Machine learning is opening massive business opportunities in all sectors, but applying it to encrypted data has remained challenging. The international, Sweden-based information technology provider Ericsson recently outlined the emergent machine learning technologies that may be used with encrypted data.
Image Credit: Song_about_summer/Shutterstock.com
Ericsson is also at the forefront of commercialized artificial intelligence (AI) innovation, a long-standing information technology manufacturer. Machine learning is a key AI technology that Ericsson is investing in.
As part of this investment, the company is working to introduce machine learning to encrypted data such as employees’ and customers’ personal information, communications, and sensitive digital assets.
What Is Encryption?
Although different from modern methods, encrypting data has existed long before computers were invented. However, from the twentieth century onwards, computer processing and encryption grew hand
Computers are particularly well suited to the jobs of encrypting and decrypting data. Algorithms instruct computers on how to jumble up encrypted data so that it cannot be read if intercepted and tell other computers how to decipher the encrypted data.

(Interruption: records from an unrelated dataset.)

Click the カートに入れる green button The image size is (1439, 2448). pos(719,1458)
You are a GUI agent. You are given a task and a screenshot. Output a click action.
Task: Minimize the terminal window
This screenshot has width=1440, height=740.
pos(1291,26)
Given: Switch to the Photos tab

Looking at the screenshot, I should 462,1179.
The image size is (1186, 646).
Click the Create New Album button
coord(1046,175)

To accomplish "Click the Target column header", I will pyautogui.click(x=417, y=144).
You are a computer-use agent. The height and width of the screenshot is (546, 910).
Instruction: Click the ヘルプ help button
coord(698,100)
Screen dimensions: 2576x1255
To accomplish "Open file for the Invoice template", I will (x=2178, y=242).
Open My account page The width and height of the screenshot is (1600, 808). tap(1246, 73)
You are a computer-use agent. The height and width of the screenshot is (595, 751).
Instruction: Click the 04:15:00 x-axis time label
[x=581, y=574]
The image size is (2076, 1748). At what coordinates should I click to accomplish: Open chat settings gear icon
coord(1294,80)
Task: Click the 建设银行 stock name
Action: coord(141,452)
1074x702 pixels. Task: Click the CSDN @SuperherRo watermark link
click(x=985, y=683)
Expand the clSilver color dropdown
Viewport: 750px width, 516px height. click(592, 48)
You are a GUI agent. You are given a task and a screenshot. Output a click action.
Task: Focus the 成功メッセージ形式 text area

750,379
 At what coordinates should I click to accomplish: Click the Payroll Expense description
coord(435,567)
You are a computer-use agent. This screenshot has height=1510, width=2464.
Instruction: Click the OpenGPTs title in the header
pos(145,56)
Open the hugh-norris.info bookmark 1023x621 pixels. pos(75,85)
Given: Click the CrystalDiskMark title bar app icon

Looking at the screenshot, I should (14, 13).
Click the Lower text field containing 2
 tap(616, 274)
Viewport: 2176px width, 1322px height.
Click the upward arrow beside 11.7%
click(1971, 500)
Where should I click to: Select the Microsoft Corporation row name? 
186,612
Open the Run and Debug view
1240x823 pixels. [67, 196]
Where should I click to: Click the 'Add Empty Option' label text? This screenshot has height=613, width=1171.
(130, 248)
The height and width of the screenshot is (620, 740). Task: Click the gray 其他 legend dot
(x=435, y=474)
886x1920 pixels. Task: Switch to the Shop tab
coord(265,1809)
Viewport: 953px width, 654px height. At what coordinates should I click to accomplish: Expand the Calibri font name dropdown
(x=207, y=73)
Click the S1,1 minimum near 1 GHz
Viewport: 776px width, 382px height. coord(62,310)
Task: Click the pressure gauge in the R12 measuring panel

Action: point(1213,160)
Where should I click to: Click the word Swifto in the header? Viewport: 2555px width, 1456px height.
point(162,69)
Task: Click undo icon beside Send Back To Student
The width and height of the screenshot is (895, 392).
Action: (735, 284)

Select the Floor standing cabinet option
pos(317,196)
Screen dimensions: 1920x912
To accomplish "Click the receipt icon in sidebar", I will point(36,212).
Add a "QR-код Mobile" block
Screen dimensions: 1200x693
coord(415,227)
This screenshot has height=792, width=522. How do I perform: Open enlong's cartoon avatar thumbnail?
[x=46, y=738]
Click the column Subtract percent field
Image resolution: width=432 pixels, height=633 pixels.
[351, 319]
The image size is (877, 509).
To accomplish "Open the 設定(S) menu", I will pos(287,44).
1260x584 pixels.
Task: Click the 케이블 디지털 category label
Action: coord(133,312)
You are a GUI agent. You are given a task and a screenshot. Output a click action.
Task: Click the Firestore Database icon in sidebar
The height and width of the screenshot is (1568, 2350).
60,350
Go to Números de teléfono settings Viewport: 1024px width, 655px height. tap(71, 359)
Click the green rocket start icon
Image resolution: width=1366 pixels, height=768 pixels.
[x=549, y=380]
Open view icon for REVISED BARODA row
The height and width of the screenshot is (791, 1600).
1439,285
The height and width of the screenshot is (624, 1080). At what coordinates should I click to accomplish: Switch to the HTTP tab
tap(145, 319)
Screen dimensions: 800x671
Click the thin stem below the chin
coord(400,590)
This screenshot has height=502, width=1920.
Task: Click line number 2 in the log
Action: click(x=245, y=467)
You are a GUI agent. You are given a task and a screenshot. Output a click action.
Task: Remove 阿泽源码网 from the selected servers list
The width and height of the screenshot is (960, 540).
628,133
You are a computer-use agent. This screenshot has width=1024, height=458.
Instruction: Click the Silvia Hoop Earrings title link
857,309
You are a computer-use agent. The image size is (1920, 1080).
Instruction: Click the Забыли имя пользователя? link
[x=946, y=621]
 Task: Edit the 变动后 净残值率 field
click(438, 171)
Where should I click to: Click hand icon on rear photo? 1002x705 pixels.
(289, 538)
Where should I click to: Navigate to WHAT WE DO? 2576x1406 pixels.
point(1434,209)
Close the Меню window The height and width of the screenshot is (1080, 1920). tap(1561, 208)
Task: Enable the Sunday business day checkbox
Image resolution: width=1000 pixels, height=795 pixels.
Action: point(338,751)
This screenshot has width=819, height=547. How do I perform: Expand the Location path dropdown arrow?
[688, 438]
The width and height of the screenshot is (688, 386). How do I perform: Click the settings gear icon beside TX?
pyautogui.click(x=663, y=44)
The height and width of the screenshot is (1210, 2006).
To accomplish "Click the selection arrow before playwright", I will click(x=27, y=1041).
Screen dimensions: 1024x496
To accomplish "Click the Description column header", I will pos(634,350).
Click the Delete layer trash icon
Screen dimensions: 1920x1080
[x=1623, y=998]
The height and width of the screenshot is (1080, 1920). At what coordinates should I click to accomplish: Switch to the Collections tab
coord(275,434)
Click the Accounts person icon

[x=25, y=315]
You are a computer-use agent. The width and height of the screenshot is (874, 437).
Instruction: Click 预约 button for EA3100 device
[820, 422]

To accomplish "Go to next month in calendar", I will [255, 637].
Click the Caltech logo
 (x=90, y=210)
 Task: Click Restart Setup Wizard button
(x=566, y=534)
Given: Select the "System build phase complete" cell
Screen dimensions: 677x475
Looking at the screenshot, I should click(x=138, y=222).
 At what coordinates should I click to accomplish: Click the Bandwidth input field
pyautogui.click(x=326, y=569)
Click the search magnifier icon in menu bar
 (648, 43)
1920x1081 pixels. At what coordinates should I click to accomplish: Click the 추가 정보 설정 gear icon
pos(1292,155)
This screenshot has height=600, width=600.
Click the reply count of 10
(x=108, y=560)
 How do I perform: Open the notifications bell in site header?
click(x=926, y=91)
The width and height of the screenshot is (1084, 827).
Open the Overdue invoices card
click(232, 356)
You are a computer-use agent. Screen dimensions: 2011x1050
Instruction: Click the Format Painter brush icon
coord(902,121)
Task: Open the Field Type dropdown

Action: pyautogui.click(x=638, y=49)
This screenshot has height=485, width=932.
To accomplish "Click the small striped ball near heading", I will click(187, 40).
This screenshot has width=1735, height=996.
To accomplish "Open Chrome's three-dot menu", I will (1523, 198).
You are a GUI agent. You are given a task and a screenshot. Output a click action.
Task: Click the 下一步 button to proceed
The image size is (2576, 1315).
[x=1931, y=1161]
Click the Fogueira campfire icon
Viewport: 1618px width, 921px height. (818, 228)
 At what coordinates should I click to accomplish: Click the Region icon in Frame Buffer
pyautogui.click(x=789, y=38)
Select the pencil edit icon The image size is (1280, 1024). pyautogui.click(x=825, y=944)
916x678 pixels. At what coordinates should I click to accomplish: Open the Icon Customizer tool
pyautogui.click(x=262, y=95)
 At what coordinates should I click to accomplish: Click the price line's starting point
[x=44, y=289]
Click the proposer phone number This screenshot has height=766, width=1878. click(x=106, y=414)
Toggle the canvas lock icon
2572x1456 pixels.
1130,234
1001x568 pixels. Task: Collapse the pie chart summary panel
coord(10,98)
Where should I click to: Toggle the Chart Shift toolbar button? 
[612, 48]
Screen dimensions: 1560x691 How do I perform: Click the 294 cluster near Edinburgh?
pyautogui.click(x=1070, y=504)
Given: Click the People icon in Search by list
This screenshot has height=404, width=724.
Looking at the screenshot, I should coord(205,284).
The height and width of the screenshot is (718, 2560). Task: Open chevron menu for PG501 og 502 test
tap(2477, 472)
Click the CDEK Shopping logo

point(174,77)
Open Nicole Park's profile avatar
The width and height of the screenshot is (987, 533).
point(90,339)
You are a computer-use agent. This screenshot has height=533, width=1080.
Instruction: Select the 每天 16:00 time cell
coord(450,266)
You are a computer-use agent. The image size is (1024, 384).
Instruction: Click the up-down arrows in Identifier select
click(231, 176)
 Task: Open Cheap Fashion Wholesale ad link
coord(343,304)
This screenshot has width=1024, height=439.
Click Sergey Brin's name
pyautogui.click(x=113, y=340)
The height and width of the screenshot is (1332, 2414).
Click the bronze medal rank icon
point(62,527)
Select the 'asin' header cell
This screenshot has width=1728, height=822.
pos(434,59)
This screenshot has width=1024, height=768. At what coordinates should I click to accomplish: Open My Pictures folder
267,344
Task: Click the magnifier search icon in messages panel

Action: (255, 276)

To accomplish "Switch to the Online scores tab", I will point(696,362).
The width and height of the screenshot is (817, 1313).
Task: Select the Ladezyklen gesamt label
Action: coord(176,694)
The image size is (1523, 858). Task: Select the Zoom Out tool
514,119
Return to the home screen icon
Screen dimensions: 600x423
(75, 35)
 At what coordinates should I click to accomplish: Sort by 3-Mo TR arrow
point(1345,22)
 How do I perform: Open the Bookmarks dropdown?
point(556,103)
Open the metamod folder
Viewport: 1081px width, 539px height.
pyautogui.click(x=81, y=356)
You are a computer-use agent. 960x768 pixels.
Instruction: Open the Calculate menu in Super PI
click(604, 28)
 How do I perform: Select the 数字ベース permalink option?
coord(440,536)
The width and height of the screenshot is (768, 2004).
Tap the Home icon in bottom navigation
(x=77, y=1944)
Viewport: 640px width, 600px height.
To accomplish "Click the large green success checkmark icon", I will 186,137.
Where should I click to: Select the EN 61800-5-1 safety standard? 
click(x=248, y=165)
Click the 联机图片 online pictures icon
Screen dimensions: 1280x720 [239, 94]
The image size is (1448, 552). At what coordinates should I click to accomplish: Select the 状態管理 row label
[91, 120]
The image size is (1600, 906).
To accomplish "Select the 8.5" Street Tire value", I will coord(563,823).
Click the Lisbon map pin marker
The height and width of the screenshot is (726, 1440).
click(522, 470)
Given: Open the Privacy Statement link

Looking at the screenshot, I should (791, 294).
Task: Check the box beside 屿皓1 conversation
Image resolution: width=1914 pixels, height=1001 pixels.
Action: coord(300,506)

Although modern encryption protocols were developed by the world’s militaries to enable secret communication, they are in use throughout the commercial world by nearly all sectors.
WhatsApp and other messaging platforms, cloud storage services, virtual private networks (VPNs), and bespoke business software all make use of “military-grade” encryption like the Advanced Encryption Standard (AES) 256-bit protocol. According to the Computer Security Institute’s (CSI) leading industry survey, 71% of companies in the United States have utilized encryption to protect their data.
What Is Machine Learning?
Machine learning develops computer algorithms that automatically optimize themselves by using data. It is a key branch of the study of AI.
Machine learning algorithms use sample, or “training” data to build a model. Then they glean this model for help to make predictions or decisions without being explicitly programmed to.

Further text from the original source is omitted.